Il ruolo disatteso e l’impegno necessario
Le fondazioni bancarie sono nate agli inizi degli anni Novanta con un ben preciso compito di pubblica utilità: riversare i proventi del patrimonio loro conferito nel finanziamento di iniziative socialmente utili nei territori di riferimento. Si trattava di obiettivi non profit di utilità sociale a favore delle comunità locali. La storia delle fondazioni in questi trent’anni è stata troppo spesso molto diversa. Troppo spesso, infatti, hanno messo le finalità sociali in secondo piano rispetto all’esercizio di un ruolo centrale nella governance delle banche conferitarie. Per questo, noi come altri, in diverse occasioni, abbiamo espresso dure critiche.
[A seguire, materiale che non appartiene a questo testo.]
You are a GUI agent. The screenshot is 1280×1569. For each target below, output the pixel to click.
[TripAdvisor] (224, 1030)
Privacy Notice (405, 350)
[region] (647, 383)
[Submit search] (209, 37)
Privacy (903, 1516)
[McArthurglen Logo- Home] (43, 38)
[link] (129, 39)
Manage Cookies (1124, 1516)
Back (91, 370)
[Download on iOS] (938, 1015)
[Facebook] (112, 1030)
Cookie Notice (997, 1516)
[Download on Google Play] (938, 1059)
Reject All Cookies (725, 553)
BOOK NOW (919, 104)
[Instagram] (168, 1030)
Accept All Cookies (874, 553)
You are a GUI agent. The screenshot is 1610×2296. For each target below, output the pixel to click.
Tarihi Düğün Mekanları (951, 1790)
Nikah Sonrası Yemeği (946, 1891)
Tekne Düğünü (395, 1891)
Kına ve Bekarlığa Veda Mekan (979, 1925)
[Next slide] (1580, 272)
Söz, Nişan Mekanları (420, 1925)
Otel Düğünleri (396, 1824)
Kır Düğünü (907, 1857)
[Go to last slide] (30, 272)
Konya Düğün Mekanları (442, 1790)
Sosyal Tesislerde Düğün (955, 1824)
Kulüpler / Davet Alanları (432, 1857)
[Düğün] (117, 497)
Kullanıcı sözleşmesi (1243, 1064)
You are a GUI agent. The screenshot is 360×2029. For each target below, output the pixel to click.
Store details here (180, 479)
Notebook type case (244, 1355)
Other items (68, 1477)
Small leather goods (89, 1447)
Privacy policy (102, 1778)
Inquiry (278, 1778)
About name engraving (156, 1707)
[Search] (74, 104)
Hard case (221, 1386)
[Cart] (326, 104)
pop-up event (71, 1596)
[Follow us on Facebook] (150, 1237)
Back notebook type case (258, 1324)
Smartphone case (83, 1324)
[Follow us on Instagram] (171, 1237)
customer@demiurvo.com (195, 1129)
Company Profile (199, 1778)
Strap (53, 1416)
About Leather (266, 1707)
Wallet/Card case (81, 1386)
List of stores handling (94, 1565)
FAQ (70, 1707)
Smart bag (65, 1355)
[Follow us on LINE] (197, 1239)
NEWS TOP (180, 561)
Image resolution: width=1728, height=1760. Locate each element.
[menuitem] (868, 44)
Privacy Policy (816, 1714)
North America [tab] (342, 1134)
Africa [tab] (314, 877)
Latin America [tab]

La pandemia Covid-19 offre alle fondazioni bancarie la grande opportunità di assolvere al loro compito primordiale. Il blocco delle attività economiche e la quarantena imposta a tutti hanno messo in ginocchio il nostro sistema produttivo, pressoché nella sua interezza. A differenza che nel 2008-2009 o nella crisi del debito sovrano c’è oggi il rischio di un impoverimento diffuso del ceto medio, con la cancellazione del patrimonio imprenditoriale di intere comunità locali. La chiusura repentina di oltre il 40 per cento delle attività produttive ha letteralmente azzerato il reddito di intere fasce di popolazione che non hanno accesso ai canali di supporto offerti dal nostro sistema di welfare. Le misure di distanziamento sociale e l’assenza della gente dalle strade ha reso impossibile o comunque molto più difficile l’aiuto sociale a quelle persone che la povertà costringeva a vivere per strada e a quelle che saranno ora costrette a riversarvisi. La pandemia ha messo a durissima prova il sistema sanitario e reso urgente il suo potenziamento. Sostegno al tessuto economico, intervento umanitario, investimento nella salute dei cittadini sono tipiche aree di azione delle fondazioni.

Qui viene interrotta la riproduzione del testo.